Like many a human from a colder or wetter climate who blossoms in a warmer, dryer environment, horses can improve out of sight when they find more favourable conditions.
Neufbosc, a grey gelding named after a district in Normandy in his native France, could not get warm – metaphorically – when he was imported from Europe to race in Victoria in 2019.
The Lindsay Park team – then headed by now Hong Kong-based David Hayes – had high hopes that the son of Coolmore stallion Mastercraftsman would turn into a serious Cups contender when he was bought from his French stable by Seymour Bloodstock, Mark Pilkington and other investors.
Neufbosc, pictured right at Flemington in 2019, has thrived in a hotter climate, under trainer Neville Parnham. Credit:Daniel Pockett
But time and again Neufbosc disappointed them. In 11 starts in Victoria he only hit the frame once, when third in the Sandown Cup, a listed 3200-metre race at the end of the spring carnival, following a disappointing 21st of 24 behind Vow And Declare in the 2019 Melbourne Cup.

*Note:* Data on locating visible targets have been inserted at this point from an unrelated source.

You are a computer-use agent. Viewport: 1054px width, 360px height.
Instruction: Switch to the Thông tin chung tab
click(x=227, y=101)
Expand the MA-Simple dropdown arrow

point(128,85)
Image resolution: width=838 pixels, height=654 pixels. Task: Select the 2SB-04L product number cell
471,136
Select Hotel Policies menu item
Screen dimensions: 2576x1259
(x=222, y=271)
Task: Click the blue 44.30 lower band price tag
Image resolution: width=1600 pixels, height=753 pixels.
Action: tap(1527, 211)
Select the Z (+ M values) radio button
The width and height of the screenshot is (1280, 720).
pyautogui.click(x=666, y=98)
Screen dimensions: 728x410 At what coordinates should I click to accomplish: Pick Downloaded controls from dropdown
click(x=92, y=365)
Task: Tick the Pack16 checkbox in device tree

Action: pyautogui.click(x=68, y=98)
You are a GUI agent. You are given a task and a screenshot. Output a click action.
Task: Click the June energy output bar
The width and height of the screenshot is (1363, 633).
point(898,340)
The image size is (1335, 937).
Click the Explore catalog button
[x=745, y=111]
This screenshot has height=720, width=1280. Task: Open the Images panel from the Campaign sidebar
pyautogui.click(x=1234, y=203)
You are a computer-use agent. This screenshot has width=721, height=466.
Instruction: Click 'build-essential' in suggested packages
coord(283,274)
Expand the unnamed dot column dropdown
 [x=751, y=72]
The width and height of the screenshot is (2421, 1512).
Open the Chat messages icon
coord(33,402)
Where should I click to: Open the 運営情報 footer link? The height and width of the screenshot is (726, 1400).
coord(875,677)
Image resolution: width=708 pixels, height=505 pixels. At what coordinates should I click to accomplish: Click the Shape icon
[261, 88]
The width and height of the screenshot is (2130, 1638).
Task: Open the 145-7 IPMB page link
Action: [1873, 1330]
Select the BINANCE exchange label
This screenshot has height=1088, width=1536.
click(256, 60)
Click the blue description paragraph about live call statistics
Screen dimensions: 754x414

Fast forward nearly a year and Neufbosc – uprooted from rural Victoria to the hotter, dryer environment of Perth – is a changed horse.
The syndicate that owns him had a last roll of the dice and shifted him to leading West Australian trainer Neville Parnham, hoping that a change of scenery and lesser opposition in WA might give him more opportunities.
It was a decision that paid off better than anyone might have expected when Neufbosc, ridden by Parnham's son Chris, landed WA's best known race, the Perth Cup, beating the top weight and favourite Truly Great.
"It was fantastic to take out the race with my son in the saddle," Parnham said on Sunday as he reflected on Neufbosc's transformation.
"Chris has been obsessed with the Perth Cup since he was about three or four. It's the one race he has always wanted to win, so to do it with him is a great thing."
He cannot put his finger on one thing or another which has helped the horse turn his form around.
"I wouldn't really know what I have done. Maybe the horse took some time to acclimatise after coming here from Europe. He's got a bit of sun on his back and maybe he doesn't like the wetter tracks they have over in Victoria," he said.
"He's really been enjoying his racing and I could not have been happier with him. I backed him up within a week [after his win on Boxing Day over 2200m] and he has backed up well for me before."
Parnham does not necessarily believe that Neufbosc, now that he has hit his straps, needs to return to Melbourne, the scene of his disappointments, to prove a point.
"We will talk about it with the owners. He could carry on, he could have a spell now and we can aim him at some nice races in Perth in the winter. Adelaide or Brisbane could also be discussed. Nothing is in or out," Parnham said.